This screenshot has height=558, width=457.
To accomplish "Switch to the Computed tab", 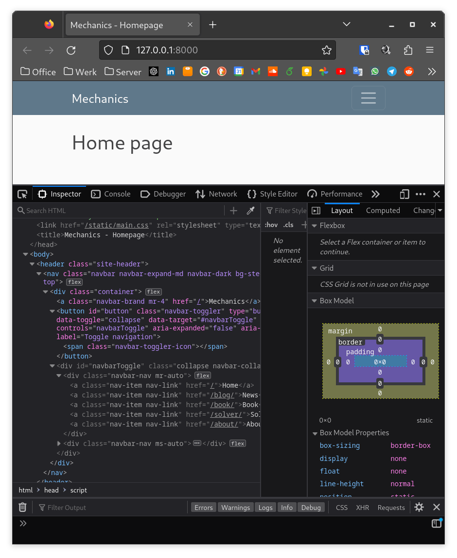I will pos(383,210).
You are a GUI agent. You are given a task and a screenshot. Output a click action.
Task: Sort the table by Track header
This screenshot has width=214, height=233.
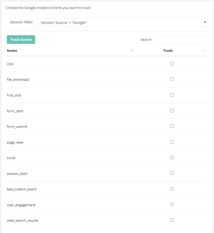(x=168, y=51)
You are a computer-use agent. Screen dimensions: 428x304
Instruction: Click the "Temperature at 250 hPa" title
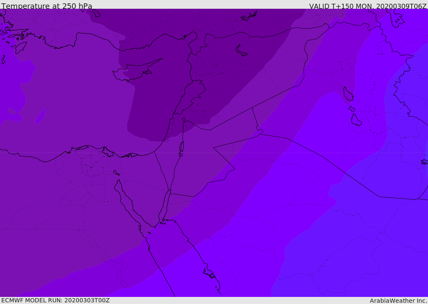coord(47,6)
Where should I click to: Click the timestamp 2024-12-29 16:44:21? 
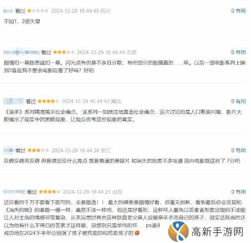tap(87, 191)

# [Your assignment]
The answer must be an exact copy of the lines from the one containing "Task: Sort the table by Track header" through the last line of the records, with no pictures included.

# [Output for this task]
Task: Sort the table by Track header
This screenshot has width=214, height=233.
(x=168, y=51)
You are a computer-use agent. Screen dimensions: 428x304
Instruction: Click the "Temperature at 250 hPa" title
coord(47,6)
Where should I click to: Click the timestamp 2024-12-29 16:44:21? 
tap(87, 191)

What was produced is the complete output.